Bank restucture is inevitable. Don't think farmers undertsand how many of them will be denied finance in coming years as this overburden of debt is delevered. Only the strong will survive unfortunately
Bosco
25/04/2013 8:22:17 AM, on Farm Weekly

Unfortunately, a legacy of deregulating the structure of an industry that only has a few customers, is that you end up with too many of the same businesses, all trying to produce and sell the same thing, to the same small number of buyers. The sharp way of putting that is there are too many farmers. Individual farms scramble to re-finance in order to survive, not realising that the fight for survival is now against their neighbours. This can't be sustained. It is normal that after a certain period post-deregulation, a free-market industry will go through a process of natural attrition.
goatybull
26/04/2013 8:58:38 AM, on Farm Weekly

What sneeded is a new type of finance market. Not banks, but rather a Mortgaged Backed Securities market where farmers can obtain finance direct from investors via a MBSF system. This way the banks would be cut out and private investors would be dealing direct with a MBS trader. Problem is, this type of system will never be able to be set up in the current environment with fallingland prices and the current state of things.
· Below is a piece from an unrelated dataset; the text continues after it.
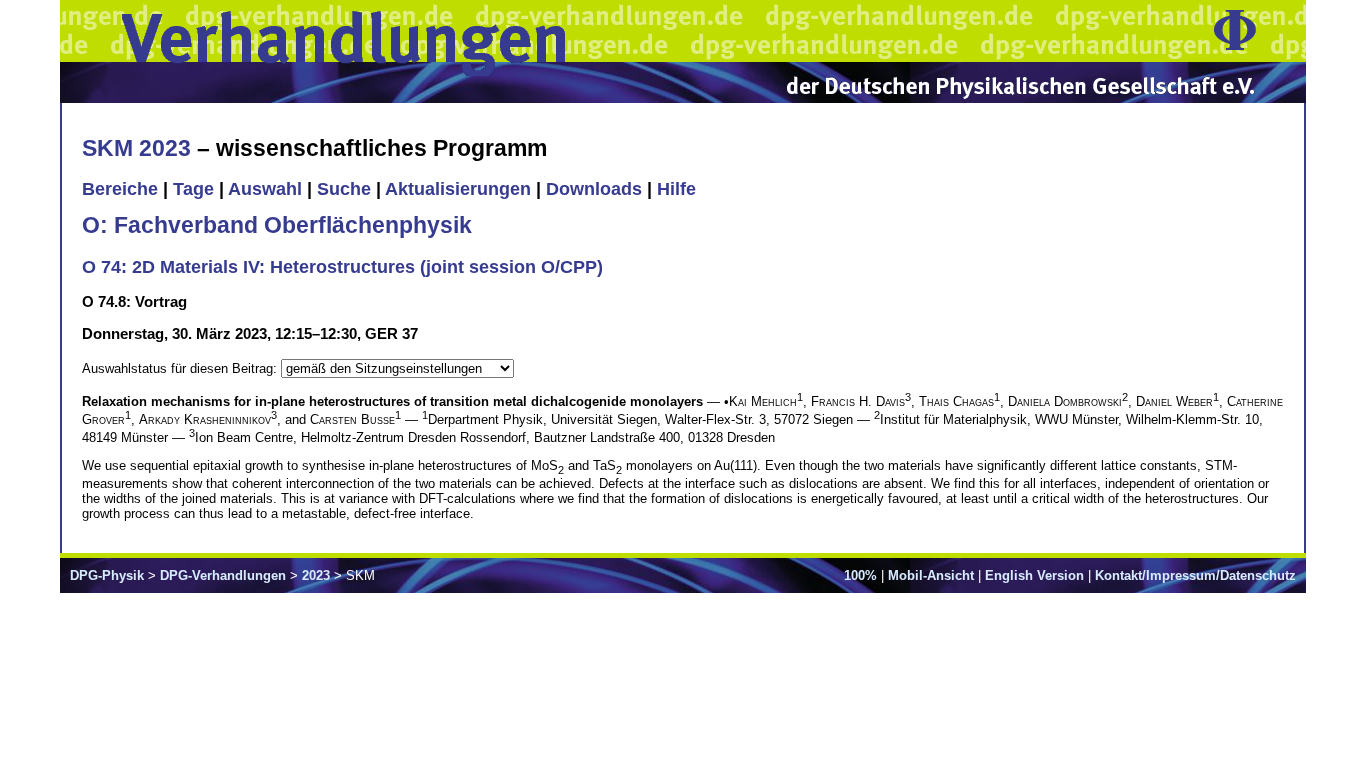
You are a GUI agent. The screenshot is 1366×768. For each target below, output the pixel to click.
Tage (193, 189)
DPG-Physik (107, 575)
Maybe in ten years time?
dont borrow to much
26/04/2013 8:56:59 PM, on Farm Weekly

Get big or get out was the talk in the wheat belt ten years ago I watched them buy the neighbours and get bigger and bigger machinery. I wonderd where it would all when end.
fred
26/04/2013 9:01:22 PM, on Farm Weekly

My grandfather told me when I was small don't bite off more than you can chew and if you can't pay for it, don't buy it. Maybe some of these producers would have been wise to follow these rules, they have worked for me.
Mark
3/05/2013 10:25:54 AM, on Farm Weekly

The only thing wrong with lending money is eventually they want it back. Just as I want my Term Deposits back when I lend to a bank.